One of the most profound effects that e-commerce has wrought is largely invisible to the average consumer, but it affects hundreds of thousands of people: the transformation of warehousing and logistics. Total warehouse and distribution center square footage is rapidly rising, but the average facility size is decreasing and locations are shifting closer to urban cores to better serve population centers. Warehouse employment in the United States has essentially doubled since 2002. The chart below compares warehouse employment growth to trucking employment growth:
This trend is far from slowing down—in fact, warehouse employment growth continues to accelerate. CBRE Research released a report that said the United States’ warehouses and distribution centers would need an additional 450,000 workers next year.
Prologis (NYSE: PLD) wants to help. Prologis is the largest owner of warehouses and distribution centers in the world: goods worth 1.7% of global GDP flow through its 756M square feet of facilities each year; 816,000 people go to work in more than 3,700 Prologis facilities every day. The company is mostly known as a warehouse landlord, leasing space to about 5,500 customers in 19 different countries; now Prologis wants to extend its services to help its customers find workers.
Prologis recently announced the Community Workforce Initiative, in which it will collaborate with local workforce programs to help high schoolers in under-served communities get warehousing and logistics training. EXP, a Southern California nonprofit, is the CWI’s first partner and will help Prologis place 160 high schoolers in warehousing internships around the ports of Long Beach and Los Angeles.
FreightWaves spoke to Edward Nekritz, Chief Legal Officer and general counsel at Prologis, about the Community Workforce Initiative.
“We started thinking about this a year ago, making connections with our customers,” said Nekritz. “It became clear that a major pain point has been finding and retaining labor in their warehouses from the logistics, transport, and fulfillment perspective. We started thinking that we’re uniquely positioned, because of our scale and where we are, to help our customers with this pain point, and maintain and enhance our relationship with communities where we’ve developed real estate.”
Prologis sees a labor shortage in most of the roles involved in warehouse logistics, including office managers, equipment operators, pickers, packers, and conveyors. Because the labor needs are increasing across the board, Prologis and EXP had to provide training in everything from basic financial literacy to forklift driver certification. One of the key benefits of the program, Nekritz said, was that warehouse-intensive areas outside of major cities are often economically challenged—Prologis is trying to connect an underemployed population with an industry in the middle of a labor shortage.
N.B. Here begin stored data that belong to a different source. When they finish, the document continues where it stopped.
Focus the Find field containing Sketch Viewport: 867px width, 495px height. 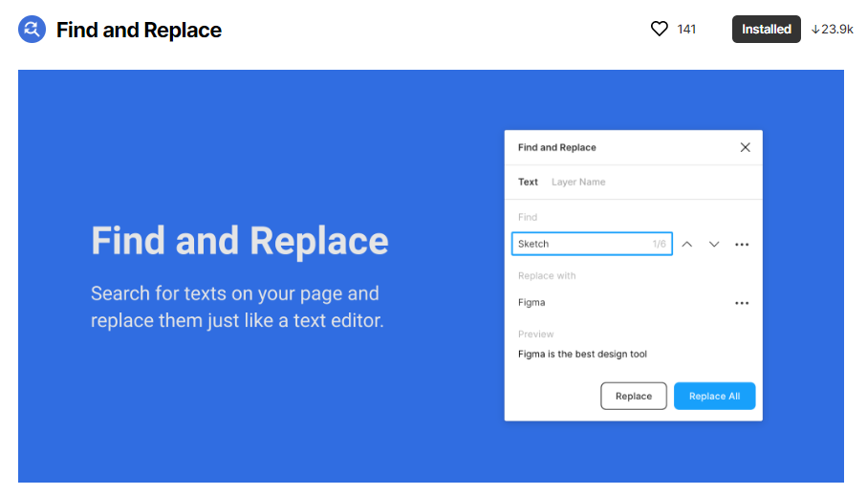tap(592, 244)

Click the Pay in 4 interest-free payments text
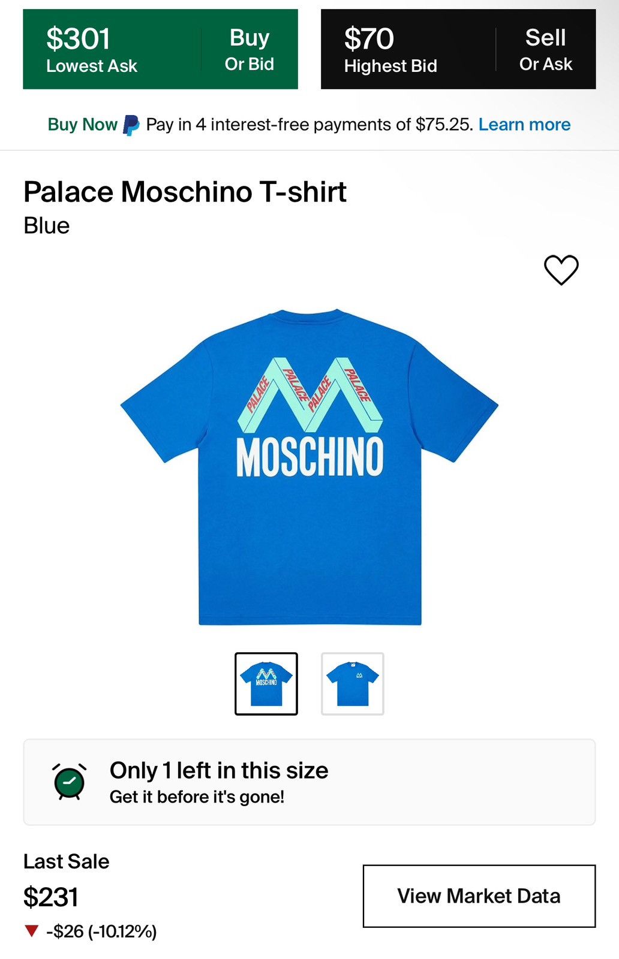click(310, 125)
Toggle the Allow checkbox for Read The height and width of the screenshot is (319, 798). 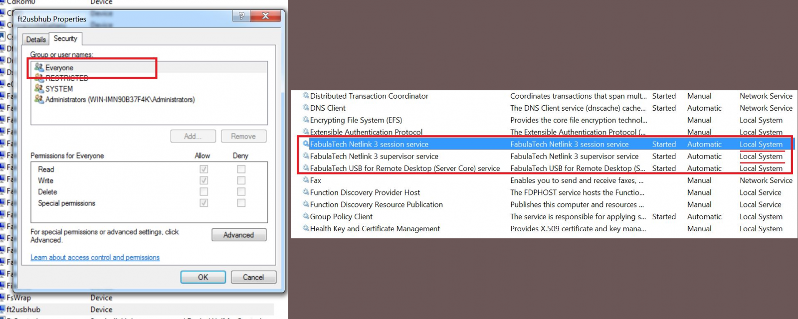tap(204, 169)
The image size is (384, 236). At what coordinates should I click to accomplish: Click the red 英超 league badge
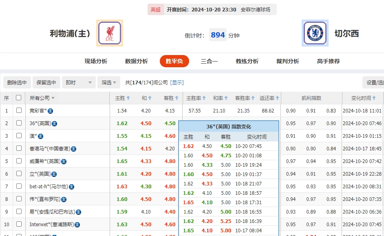pos(155,9)
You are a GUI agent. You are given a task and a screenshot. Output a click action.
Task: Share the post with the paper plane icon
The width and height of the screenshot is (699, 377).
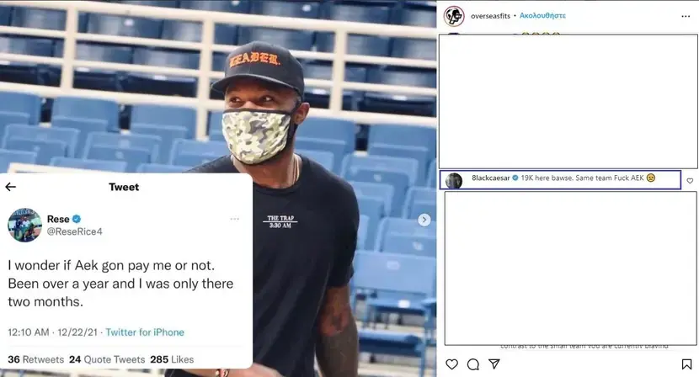pyautogui.click(x=494, y=364)
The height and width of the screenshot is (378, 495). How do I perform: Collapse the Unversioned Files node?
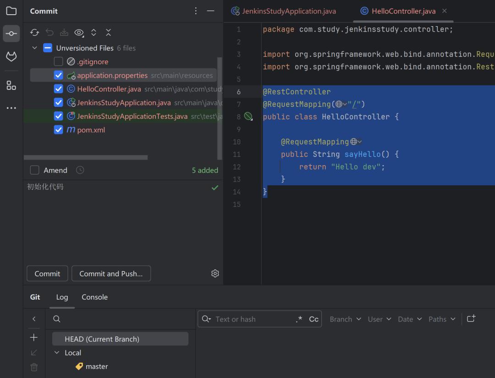34,48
“Where we rolled out in first in Southern California was in our port markets, which clearly have a significant need,” said Nekritz. “Some of the communities surrounding the warehouse areas don’t have a good, stable job environment. There was an established organization working specifically in logistics that needed a group like us to propel them to the next level. A lot of these interns and students are people who never would have thought about going into logistics in the past.”
Prologis wants to expand its internship program to other domestic markets—Nekritz said Prologis is looking specifically at Chicago—where the warehousing districts overlap with underserved communities. Eventually, Nekritz said, Prologis will expand the Community Workforce Initiative to Mexico and Europe before turning to Asia.
We were curious to hear about how Prologis thinks automation will affect the labor needs of the warehousing logistics sector. Although autonomous vehicle technology dominates media headlines, warehouses are being automated at a much faster rate than the transportation side of logistics.
“In terms of automation, some of our customers are further along than others,” said Nekritz. “Automation is coming, and we are acutely aware of that, and we are working with organizations that have the ability to flex in what their customers need. So the student who gets trained to operate a forklift today will be the same person who develops the mechanical skills to operate automated robots in the space in the future.”